What is expected
Return the records below word for word.

Given records
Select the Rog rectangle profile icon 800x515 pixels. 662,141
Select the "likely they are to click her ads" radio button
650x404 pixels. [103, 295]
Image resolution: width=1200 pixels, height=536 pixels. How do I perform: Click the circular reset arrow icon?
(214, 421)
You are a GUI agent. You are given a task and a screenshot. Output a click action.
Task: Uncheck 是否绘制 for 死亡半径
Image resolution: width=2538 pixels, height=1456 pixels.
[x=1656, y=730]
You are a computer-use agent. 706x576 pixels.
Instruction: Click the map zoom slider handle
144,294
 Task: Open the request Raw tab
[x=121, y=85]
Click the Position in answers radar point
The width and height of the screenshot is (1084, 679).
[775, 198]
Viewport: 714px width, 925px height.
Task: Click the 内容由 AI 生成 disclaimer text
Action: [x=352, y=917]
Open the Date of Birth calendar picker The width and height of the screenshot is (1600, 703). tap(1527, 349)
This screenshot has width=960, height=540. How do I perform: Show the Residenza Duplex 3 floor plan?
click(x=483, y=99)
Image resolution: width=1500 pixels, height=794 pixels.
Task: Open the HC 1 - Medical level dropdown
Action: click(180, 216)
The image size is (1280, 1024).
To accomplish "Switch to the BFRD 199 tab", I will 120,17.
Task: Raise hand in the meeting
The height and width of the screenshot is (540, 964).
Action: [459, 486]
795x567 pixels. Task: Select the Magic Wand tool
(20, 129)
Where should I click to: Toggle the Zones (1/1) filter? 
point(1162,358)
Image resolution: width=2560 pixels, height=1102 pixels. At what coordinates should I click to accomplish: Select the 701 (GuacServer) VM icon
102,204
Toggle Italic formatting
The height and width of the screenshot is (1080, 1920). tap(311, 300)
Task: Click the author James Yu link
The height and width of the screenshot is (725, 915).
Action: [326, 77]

Complete output
Select the Rog rectangle profile icon 800x515 pixels. 662,141
Select the "likely they are to click her ads" radio button
650x404 pixels. [103, 295]
Image resolution: width=1200 pixels, height=536 pixels. How do I perform: Click the circular reset arrow icon?
(214, 421)
You are a GUI agent. You are given a task and a screenshot. Output a click action.
Task: Uncheck 是否绘制 for 死亡半径
Image resolution: width=2538 pixels, height=1456 pixels.
[x=1656, y=730]
You are a computer-use agent. 706x576 pixels.
Instruction: Click the map zoom slider handle
144,294
 Task: Open the request Raw tab
[x=121, y=85]
Click the Position in answers radar point
The width and height of the screenshot is (1084, 679).
[775, 198]
Viewport: 714px width, 925px height.
Task: Click the 内容由 AI 生成 disclaimer text
Action: [x=352, y=917]
Open the Date of Birth calendar picker The width and height of the screenshot is (1600, 703). tap(1527, 349)
This screenshot has width=960, height=540. How do I perform: Show the Residenza Duplex 3 floor plan?
click(x=483, y=99)
Image resolution: width=1500 pixels, height=794 pixels.
Task: Open the HC 1 - Medical level dropdown
Action: click(180, 216)
The image size is (1280, 1024).
To accomplish "Switch to the BFRD 199 tab", I will 120,17.
Task: Raise hand in the meeting
The height and width of the screenshot is (540, 964).
Action: [459, 486]
795x567 pixels. Task: Select the Magic Wand tool
(20, 129)
Where should I click to: Toggle the Zones (1/1) filter? 
point(1162,358)
Image resolution: width=2560 pixels, height=1102 pixels. At what coordinates should I click to accomplish: Select the 701 (GuacServer) VM icon
102,204
Toggle Italic formatting
The height and width of the screenshot is (1080, 1920). tap(311, 300)
Task: Click the author James Yu link
The height and width of the screenshot is (725, 915).
Action: [326, 77]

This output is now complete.